通路をあのクソガキがふさいでいるので逃げられないらしい。素人の彼女ではあれくらいの子でも突き飛ばして逃げるのは難しいだろう。

クソガキのくせに、知恵が回るな。人を嫌な思いにさせることばかりして。

「……クズばっかりか」

 僕が思わず漏らした言葉に、茶髪男子が色をなした。

「てめえに何がわかる」

 眦を吊り上げ、手にしたナイフを振り上げて襲い掛かってくる。

 気合というか殺気が込められた一撃が、鋭い踏み込みと共に僕に迫る。

 剣道部の広田と比べても遜色ない。

 剣道の突きのようにスナップが効いた一撃が、僕の腹に吸い込まれるように迫ってくる。でも僕は相手に対し半身を保ちながら、拳で小手を狙いナイフを叩き落した。

 床と金属がぶつかって、澄んだ音を響かせる。

 でも、体勢を立て直す隙は与えない。

 痛みとナイフを叩き落された驚愕で相手が怯んだところを、前足を軸にしながら体を半回転させて後ろへ回り込む。

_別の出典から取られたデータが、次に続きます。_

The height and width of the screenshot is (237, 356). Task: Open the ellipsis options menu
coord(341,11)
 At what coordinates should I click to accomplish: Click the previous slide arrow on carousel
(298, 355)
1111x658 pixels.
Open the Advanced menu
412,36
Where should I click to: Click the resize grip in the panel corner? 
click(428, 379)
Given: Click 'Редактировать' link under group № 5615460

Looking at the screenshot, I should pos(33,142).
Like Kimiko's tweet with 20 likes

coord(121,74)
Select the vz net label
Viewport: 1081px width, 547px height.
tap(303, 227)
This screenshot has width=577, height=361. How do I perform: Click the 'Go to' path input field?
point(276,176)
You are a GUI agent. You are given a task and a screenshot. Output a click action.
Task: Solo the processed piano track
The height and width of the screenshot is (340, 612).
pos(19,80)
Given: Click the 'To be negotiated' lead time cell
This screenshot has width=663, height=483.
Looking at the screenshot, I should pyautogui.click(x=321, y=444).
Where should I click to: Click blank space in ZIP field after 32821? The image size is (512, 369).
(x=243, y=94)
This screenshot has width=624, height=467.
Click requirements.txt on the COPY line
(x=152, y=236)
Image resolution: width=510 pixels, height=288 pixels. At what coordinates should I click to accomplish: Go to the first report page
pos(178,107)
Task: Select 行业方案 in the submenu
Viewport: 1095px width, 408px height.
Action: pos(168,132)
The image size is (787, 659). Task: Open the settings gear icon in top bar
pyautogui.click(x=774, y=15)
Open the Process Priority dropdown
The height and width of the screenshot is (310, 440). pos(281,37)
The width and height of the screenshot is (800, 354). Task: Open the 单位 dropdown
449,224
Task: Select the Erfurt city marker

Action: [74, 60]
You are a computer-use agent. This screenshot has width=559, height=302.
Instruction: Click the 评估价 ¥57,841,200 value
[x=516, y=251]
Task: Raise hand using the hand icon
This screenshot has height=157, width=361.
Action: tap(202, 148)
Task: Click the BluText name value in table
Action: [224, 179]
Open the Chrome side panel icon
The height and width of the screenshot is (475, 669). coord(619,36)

隙だらけの背後から、膝裏に軽く蹴りを当てた。

 柳生流剣術の型の応用だ。本来は胴を打ってきた竹刀を受け、拳で小手を打った後、一気に背後に回り込む勢いで竹刀を大きく回し後ろから相手の膝裏を打つ。

今回は蹴りで代用したのでいわゆる「膝カックン」の態勢になった男の手首を極め、あえてゆっくりと倒すと地面にうつぶせに押さえつけた。

 この時肩関節からひねるようにして、手首を内側に曲げてやるとナイフを握れなくなる。

 怖い顔にならないように、暴力的な技にならないように細心の注意を払う。

 今、この場で一番怖いのはナイフと対峙する経験者の僕じゃなく、傍から見ている素人の中島さんだろうから。

「兄ちゃん!」

 クソガキが逃げようとしたので、足を払って転がした後にもう片方の手で同じようにねじり上げた。

「はなしやがれ……」

「はなせよ!」

 離すわけないだろ。

 中島さんにあんな顔をさせたくせに、人に命令するな。